With that latest incarnation, is barefoot running here to stay or will it fade, as happened repeatedly over the last 60 years? Can just anyone run without cushioning, support, and control–the hallmarks of the "traditional" running shoes introduced in the '70s–or is it only for the Bikilas and Budds of the world? Is it safe? Can it prevent injuries...or does it cause them? What insights does science bring to bear on shod and unshod running? And what does barefoot and minimalist running say about the way we live our lives, our relationship with our bodies, and our connections to nature?

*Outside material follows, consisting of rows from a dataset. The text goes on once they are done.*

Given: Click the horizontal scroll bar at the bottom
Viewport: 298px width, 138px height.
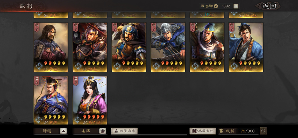Looking at the screenshot, I should pyautogui.click(x=149, y=135).
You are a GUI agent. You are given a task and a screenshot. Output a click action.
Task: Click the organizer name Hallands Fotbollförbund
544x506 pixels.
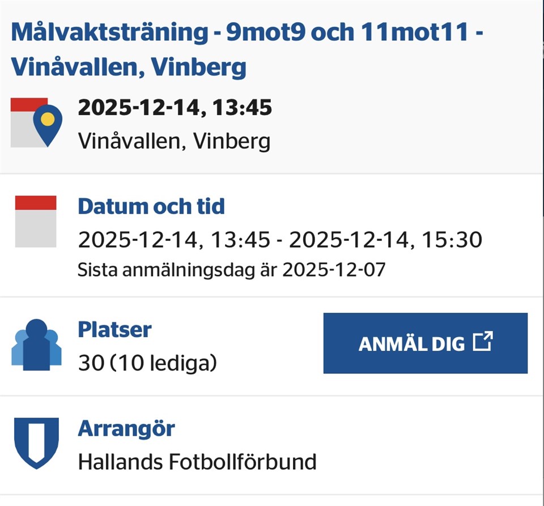[x=197, y=462]
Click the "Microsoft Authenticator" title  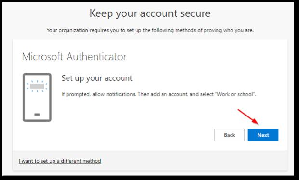pos(74,56)
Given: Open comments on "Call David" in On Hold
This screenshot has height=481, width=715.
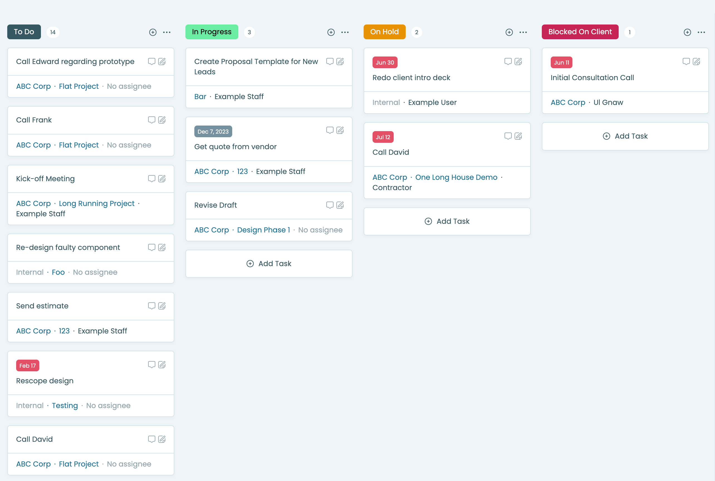Looking at the screenshot, I should click(508, 136).
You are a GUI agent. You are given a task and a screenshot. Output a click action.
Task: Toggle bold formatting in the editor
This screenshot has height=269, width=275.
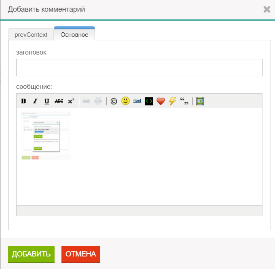pyautogui.click(x=24, y=101)
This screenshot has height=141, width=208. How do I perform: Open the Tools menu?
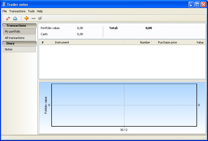tap(31, 11)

Impact: Mobility and Modernity Reconsidered explores the science, skill, and controversy surrounding barefoot and “minimalist” running, the latter relying on thin, flexible shoes.
Play the film in the viewer above, or scroll down to see extended glimpses from the film.
Filmmaker Rik Scarce is available to screen Impact for live audiences. For more information, contact him at rik.scarce@gmail.com.
Impact: Glimpse 3
In this third quick peek at some of the content from Impact, we encounter a controversial assertion: that modern life has strayed dangerously from the ways our bodies evolved to live. That notion is directly tied to criticisms of running shoes leveled by some of the foremost running scientists, coaches, and podiatrists. They argue that from the ways we eat to what we put on our feet, modernity is rife with health- and lifestyle-related pitfalls.
World Record Attempt by Impact Runner
At 5 a.m. on August 13, 2017, elite runner Teage O'Connor set off on an quixotic quest: to establish a new world record for the fastest 100 kilometers ever run barefooted. Teage is a central character in Impact (scroll down to view a video profile of him) who frequently trains barefooted and who has set numerous personal bests without shoes. In May, he took third place in the challenging Vermont City Marathon and immediately afterwards set his sights on the most daunting challenge of his running career: racing around a 400-meter track 250 times, averaging less than 7 minutes per mile for the 62.14 mile equivalent 100 kilometers, in the hope of smashing the old mark and making his way into the record books.
This four-minute film of Teage's attempt begins in the quiet darkness of the University of Vermont's track, follows Teage through the drudgery and pain as the hours wore on, and finishes....Well, you'll have to see for yourself whether he completed the distance and established a new record!
Impact: Glimpse 2
Claire Watts-Webster, featured in this second glimpse of Impact, began running in ballet slippers as a radical experiment, hoping to avoid the foot pain she encountered whenever she ran in traditional shoes. Claire went on to complete a 50-mile ultra-marathon shod only in those ballet shoes, yet she was disappointed because that experience, as she says in this glimpse, "didn’t go to my limit." Today, she regularly runs trails barefooted—or “shod” in wool socks during the winter—and coaches beginning women runners eager for a means of self-exploration and self-empowerment.
A First Glimpse at Impact
The film’s central characters include Vermonter Teage O’Connor, introduced in this brief first look at Impact. O’Connor is a cerebral runner, one of the fastest without shoes at distances from 5,000 meters-up in U.S. history. In this three-minute clip, he explains how running—whether shod or not—shapes his entire worldview.